My long lost cousin - need advice...sorry long
mysweetpeasWil&Wes wrote: My uncle had adopted a baby boy with his first wife back in the late sixties. I grew up with my cousin, but stopped seeing him when he turned about sixteen, maybe a little older. He had got into a lot of trouble with drugs, fights, etc...and was in and out of juvi. I don't know the whole story because I was only about eight at the time and my parents didn't tell me much. But all I remember is that my cousin pulled a knife on my uncle (who was divorced at the time) and my uncle finally just said that's it. So I hope this doesn't offend anyone, and again, I don't know the real story, but I think my cousin was probably eighteen by then and his dad just finally kicked him out. I'm hoping he was eighteen.
Over the years, we have tried to ask my uncle questions about our cousin at family get togethers. But my uncle always says he wants nothing to do with him and that it's been too many years. Or he'll say "oh yeah, I ran into him a few years ago, he's okay"...and that's about it. So we typically just let it go. Very sore subject.
I did find out from my father that my cousin has contacted my uncle recently and told him that he is grandfather! Well today I get an email forwarded from my uncle himself which is a correspondence between him and his son!!!! Typically my uncle is so hush hush about his son and wouldn't want us in contact with him, but I'm taking the fact that he forwarded the email to me as a sign he's telling me it's okay. Do you think?
I'm only worried that it could be my cousin who doesn't want contact with us. Maybe he doesn't know my uncle forwarded his email. You guys, I haven't spoken to this guy for 22 years! He doesn't know me, I don't know him. I have great memories of him...he was my fun older cousin! So what do you think? Should I email him? What if he doesn't write back? He could be embarassed that so much time has passed. Gosh...I have this huge weight in my chest right now.

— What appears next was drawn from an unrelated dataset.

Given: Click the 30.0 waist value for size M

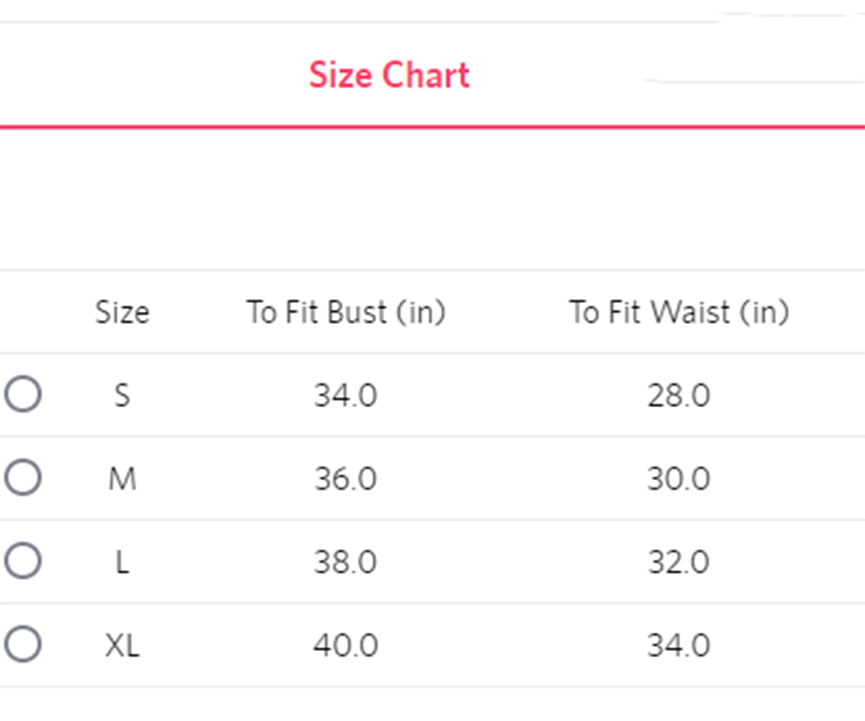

mommy_loves_chase replied: i think you should do it i dont think it could hurt if doesn't write back atleast then you know
Sarah&Mackenzie replied: I would say go ahead and e-mail him. If he doesn't e-mail you back that must mean he doesn't want contact with you. But if he does write back maybe he can answer all the questions you have. Good Luck, let us know what happens!!
kit_kats_mom replied: I would email him back. I think that many of us make stupid mistakes when we are young but once we finally get out head on straight & attempt to right our wrongs, then I think we should be given a chance.
mckayleesmom replied: I would email him.
CCTandME replied: Would you feel better if your Uncle said it was ok to try to contact him? Maybe you could call or email him 1st. Hopefully your cousin has his act together. If so, when you are comfortable, I'd email or call him. Good luck!!
amynicole21 replied: You've really got nothing to lose... if he doesn't write back, so be it. I say go for it.
redchief replied: Since your uncle seems open to talking about your cousin, I'd ask your uncle if the cousin would be prepared for such contact from other family.
luvbug00 replied: I would try. I can't say much else for fear I may say somthing offencive. But I sincerley hope it all works out!!
mysweetpeasWil&Wes replied: I just emailed my uncle just to double check that it's okay to contact him. Thanks for the advice everyone! I'll let you know how it turns out!
jacobsmama replied: I would email too.
Alice replied: For what it's worth:
Even if he's somehow still bitter about the events of 20+ years ago, he'll realize that you were a child when it all went down. If he's trying to re-build his family, and that of his child, I would say go for it!
gr33n3y3z replied: e-mail him
Maddie&EthansMom replied: Let us know how it works out. I'm curious to hear.
mysweetpeasWil&Wes replied: Sorry to bump this up...but thanks you guys! I just don't know what to write!!! "Hey, remember me...your little cousin who had long braids and glasses?"
I know we don't all live in the same city anymore, but I just wish my uncle would have taken the responsibility to bring him to a family function. It is a little strange to just forward an email and then put the ball in our court. I'm not angry with my uncle, but he's been pretending he hasn't had a son for years...I think he should be making more of an effort to let us know it's a good idea to contact him. I suppose he's embarassed. Wow this is tough.
I'll think of what to write and let you know...
chloe&tysmommy replied: let us know what happens.....I hope he writes back to you
CCTandME replied: did you talk to your uncle yet?
CCTandME replied: Just write what comes to mind. A friendly hello from a long lost cousin. Be yourself. Good luck!!